YOUR OBJECTIVE: Can you copy out, word for word, the lines running from the one containing "Click the Years of Experience slider handle" up to and including the one containing "Switch to the Chole"?

Start of ENTRIES PROVIDED

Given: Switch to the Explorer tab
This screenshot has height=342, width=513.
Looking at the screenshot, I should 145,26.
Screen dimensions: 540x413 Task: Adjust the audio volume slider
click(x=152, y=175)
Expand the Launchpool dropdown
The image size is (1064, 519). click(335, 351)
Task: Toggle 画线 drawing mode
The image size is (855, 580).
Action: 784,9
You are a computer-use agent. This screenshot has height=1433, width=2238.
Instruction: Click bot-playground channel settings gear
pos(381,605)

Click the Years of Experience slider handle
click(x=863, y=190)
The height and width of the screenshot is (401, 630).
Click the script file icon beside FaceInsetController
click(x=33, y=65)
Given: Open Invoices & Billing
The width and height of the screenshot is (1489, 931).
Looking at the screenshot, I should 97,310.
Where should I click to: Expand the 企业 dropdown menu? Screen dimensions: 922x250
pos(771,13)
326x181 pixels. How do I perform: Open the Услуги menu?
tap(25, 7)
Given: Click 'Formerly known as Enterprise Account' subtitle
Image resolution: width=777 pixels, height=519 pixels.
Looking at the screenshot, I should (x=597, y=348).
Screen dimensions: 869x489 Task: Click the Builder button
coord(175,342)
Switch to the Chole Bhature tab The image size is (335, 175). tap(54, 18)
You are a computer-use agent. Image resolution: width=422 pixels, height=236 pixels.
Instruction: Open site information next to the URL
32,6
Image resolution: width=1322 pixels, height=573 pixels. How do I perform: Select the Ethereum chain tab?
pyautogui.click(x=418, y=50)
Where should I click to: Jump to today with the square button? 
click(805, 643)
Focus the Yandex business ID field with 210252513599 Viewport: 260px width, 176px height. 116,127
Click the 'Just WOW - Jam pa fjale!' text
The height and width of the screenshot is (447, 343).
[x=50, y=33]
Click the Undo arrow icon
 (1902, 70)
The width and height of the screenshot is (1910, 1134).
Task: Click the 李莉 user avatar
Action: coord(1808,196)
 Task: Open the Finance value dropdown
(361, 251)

End of ENTRIES PROVIDED

THE ANSWER:
Click the Years of Experience slider handle
click(x=863, y=190)
The height and width of the screenshot is (401, 630).
Click the script file icon beside FaceInsetController
click(x=33, y=65)
Given: Open Invoices & Billing
The width and height of the screenshot is (1489, 931).
Looking at the screenshot, I should 97,310.
Where should I click to: Expand the 企业 dropdown menu? Screen dimensions: 922x250
pos(771,13)
326x181 pixels. How do I perform: Open the Услуги menu?
tap(25, 7)
Given: Click 'Formerly known as Enterprise Account' subtitle
Image resolution: width=777 pixels, height=519 pixels.
Looking at the screenshot, I should (x=597, y=348).
Screen dimensions: 869x489 Task: Click the Builder button
coord(175,342)
Switch to the Chole Bhature tab The image size is (335, 175). tap(54, 18)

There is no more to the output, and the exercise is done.